ВЫБРАННЫЙ ТЕКСТ
Платон Беседин
Писатель, журналист
Как написала мне одна читательница, писатель Михаил Елизаров напоминает ей былинного русского героя, создающего магические заговоры для охраны Руси.
Возможно, поэтому в его произведениях, названных и магическими, и
ритуальными, герои сражаются за родную землю со всякой нечистью. В
повести «Ногти» воспитанник интерната для слабоумных детей Бахатов
проводит странные ритуалы с ногтями против убийц-санитаров. В романе
“Pasternak” идёт борьба против демона Бориса Пастернака и, со слов
самого автора, против всей «либеральной гнуси». Ну а в романе
«Библиотекарь», удостоенного премии «Русский Букер», книги забытого
советского писателя Громова обладают мистическими свойствами и должны
читаться как Неусыпаемая Псалтырь.
Относительно недавно Михаил Елизаров предстал в новой ипостаси – как исполнитель собственных песен.
О многогранной натуре Михаила и его творчестве мы и побеседовали с ним в неоднозначном интервью.
Серьёзность – это не моё.
Михаил, очень многие прозаики начинали как поэты. Это ваш случай? Если да, то помните свои первые стихи, их тематику?
Стихи появились в тот же месяц, когда я обменял в 1988 году в
букинисте двухтомник Андерсена на томик Хармса. Чужое мастерство
потрясло, захотелось что-то сделать самому. Тематики как таковой не было
– интересовали больше созвучия. Из некоторых очень юношеских стихов я
года два назад сделал песни. То есть, они пригодились – стихи.
Сейчас многие авторы говорят, что начали писать,
вдохновлённые прозой Елизарова. А кто вдохновил лично вас? Ваша
настольная книга?
Есть настольные авторы – Платонов, Толстой, Чехов, Набоков. Но они не для вдохновения. Просто для души.
«Библиотекарь», по сути, роман о сакральном, магическом
значении книги и чтении. Какое значение имела, имеет для вас книга в
детстве, юности, сейчас?
В детстве книги мало что значили. По-настоящему, я полюбил читать
классе в восьмом. Я заболел – слег недели на три с воспаленьем легких. У
отца была огромная библиотека. От скуки я взял Грина – и прочел весь
шеститомник. Потом черырехтомник Гофмана. Грин и Гофман приучили к
чтению.
Нынешняя ситуация такова – переезжая по Москве с места на место, я
таскаю за собой кроме прочего хлама шесть турецких баулов с книгами –
чудовищная неподъемная обуза – однако ж не выбрасываю, и не от
жадности, а потому что дорожу.
Захар Прилепин утверждает, что современный литератор должен читать по три книги в неделю. Сколько сейчас читаете?
Я не современный и не вполне литератор.
Мэрилин Мэнсон как-то заметил, что «если у тебя много друзей, то ты становишься музыкантом, если мало – писателем». Где-то я читал, что вашей музыкальной карьере помешали порванные связки. Не будь их, не было бы писателя Елизарова?

ЗАДАНИЕ
В каком году, согласно интервью с Михаилом Елизаровым, он обменял в букинисте двухтомник Андерсена на томик Хармса?

СТРОКИ ДАННЫХ
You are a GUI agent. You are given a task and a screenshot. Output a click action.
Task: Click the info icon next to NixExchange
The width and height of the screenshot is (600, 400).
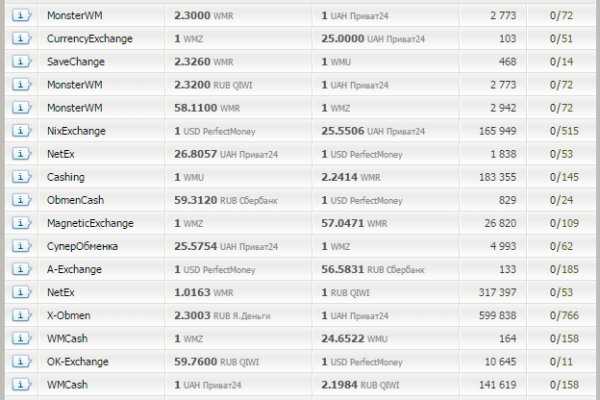click(x=22, y=131)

ПОЛНЫЙ ОТВЕТ
В 1988 году.